Repeat, exactly and alone, every line from the line that contains "How do I perform: Switch to the Options tab?" to the end of the entries.
═════ Given records ═════
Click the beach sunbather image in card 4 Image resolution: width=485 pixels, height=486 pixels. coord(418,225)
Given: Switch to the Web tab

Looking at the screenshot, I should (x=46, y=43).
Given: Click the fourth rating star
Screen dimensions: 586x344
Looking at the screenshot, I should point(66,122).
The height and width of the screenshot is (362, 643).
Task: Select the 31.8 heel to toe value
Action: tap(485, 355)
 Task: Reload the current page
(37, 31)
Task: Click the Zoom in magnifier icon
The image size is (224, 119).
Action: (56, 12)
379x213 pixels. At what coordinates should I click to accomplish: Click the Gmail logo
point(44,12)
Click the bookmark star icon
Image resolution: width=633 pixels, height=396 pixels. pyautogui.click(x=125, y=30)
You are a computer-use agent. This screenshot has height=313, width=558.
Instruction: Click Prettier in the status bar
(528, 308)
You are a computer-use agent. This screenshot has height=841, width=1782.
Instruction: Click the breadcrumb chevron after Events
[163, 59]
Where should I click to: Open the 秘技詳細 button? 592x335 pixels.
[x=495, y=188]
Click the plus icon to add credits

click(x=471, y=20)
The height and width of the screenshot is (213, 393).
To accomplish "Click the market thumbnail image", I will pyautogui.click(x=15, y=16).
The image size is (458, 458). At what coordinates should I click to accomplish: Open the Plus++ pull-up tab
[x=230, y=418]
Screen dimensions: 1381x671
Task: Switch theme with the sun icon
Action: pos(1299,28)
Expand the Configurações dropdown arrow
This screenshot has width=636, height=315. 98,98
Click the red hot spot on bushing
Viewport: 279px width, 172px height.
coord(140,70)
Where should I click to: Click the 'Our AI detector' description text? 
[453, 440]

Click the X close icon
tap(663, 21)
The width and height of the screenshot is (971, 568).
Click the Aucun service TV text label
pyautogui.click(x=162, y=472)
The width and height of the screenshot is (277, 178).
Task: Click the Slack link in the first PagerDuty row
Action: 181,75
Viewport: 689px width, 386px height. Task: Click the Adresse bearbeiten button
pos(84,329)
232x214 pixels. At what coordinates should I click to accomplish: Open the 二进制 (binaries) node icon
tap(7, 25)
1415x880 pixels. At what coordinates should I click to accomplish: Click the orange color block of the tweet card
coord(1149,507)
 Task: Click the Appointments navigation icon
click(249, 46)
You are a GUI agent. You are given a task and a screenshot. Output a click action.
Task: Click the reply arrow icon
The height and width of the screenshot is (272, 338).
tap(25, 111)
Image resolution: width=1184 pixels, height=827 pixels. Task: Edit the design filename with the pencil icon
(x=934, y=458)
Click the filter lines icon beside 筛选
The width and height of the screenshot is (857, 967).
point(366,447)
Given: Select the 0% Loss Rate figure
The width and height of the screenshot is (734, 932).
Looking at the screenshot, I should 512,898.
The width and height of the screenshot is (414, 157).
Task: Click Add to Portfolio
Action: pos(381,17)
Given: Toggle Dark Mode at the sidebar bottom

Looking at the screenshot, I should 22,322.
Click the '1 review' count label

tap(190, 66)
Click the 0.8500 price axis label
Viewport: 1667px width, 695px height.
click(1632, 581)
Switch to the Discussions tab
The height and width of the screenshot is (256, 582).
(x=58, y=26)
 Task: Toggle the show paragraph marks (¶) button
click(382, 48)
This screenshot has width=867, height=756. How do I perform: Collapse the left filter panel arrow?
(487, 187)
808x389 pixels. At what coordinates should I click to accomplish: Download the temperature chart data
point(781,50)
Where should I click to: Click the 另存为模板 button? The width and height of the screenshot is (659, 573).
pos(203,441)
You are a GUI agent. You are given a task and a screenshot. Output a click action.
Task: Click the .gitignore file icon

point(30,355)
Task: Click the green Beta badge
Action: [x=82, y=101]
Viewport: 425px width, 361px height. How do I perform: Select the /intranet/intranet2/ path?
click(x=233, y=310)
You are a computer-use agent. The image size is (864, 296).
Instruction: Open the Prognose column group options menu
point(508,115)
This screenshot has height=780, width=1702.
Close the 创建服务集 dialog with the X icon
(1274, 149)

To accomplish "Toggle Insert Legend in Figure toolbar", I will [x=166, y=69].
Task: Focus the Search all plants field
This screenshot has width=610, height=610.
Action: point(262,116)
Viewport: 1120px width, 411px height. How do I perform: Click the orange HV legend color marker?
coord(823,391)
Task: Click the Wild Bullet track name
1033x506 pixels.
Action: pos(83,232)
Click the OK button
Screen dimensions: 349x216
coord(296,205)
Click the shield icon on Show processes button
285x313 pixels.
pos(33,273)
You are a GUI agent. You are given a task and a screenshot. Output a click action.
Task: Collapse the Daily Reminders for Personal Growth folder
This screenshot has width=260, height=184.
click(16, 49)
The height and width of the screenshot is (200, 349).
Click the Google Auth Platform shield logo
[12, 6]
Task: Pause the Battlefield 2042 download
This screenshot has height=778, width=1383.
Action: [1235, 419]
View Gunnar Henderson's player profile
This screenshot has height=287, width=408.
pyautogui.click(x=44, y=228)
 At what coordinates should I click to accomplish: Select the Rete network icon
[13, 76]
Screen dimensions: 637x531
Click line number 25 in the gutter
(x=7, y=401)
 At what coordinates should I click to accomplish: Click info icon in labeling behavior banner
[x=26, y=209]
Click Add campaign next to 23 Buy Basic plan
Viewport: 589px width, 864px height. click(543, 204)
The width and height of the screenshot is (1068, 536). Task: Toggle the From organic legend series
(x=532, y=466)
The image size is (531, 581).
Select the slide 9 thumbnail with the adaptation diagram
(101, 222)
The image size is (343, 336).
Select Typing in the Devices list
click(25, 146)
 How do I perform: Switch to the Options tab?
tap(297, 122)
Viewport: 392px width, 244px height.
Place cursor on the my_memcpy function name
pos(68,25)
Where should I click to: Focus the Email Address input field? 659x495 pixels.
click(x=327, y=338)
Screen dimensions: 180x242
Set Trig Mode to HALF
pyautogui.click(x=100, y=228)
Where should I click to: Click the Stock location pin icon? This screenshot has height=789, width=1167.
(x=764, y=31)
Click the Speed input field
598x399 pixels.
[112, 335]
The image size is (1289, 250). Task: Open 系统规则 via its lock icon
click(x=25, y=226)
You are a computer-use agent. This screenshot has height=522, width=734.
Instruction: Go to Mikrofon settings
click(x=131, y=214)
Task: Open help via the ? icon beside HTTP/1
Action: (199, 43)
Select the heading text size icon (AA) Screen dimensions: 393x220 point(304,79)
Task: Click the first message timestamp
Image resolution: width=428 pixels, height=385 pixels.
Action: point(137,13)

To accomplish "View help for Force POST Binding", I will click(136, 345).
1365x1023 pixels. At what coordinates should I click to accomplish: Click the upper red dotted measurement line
═════
Solution to this exercise ::
 How do I perform: Switch to the Options tab?
tap(297, 122)
Viewport: 392px width, 244px height.
Place cursor on the my_memcpy function name
pos(68,25)
Where should I click to: Focus the Email Address input field? 659x495 pixels.
click(x=327, y=338)
Screen dimensions: 180x242
Set Trig Mode to HALF
pyautogui.click(x=100, y=228)
Where should I click to: Click the Stock location pin icon? This screenshot has height=789, width=1167.
(x=764, y=31)
Click the Speed input field
598x399 pixels.
[112, 335]
The image size is (1289, 250). Task: Open 系统规则 via its lock icon
click(x=25, y=226)
You are a computer-use agent. This screenshot has height=522, width=734.
Instruction: Go to Mikrofon settings
click(x=131, y=214)
Task: Open help via the ? icon beside HTTP/1
Action: (199, 43)
Select the heading text size icon (AA) Screen dimensions: 393x220 point(304,79)
Task: Click the first message timestamp
Image resolution: width=428 pixels, height=385 pixels.
Action: point(137,13)

To accomplish "View help for Force POST Binding", I will click(136, 345).
1365x1023 pixels. At what coordinates should I click to accomplish: Click the upper red dotted measurement line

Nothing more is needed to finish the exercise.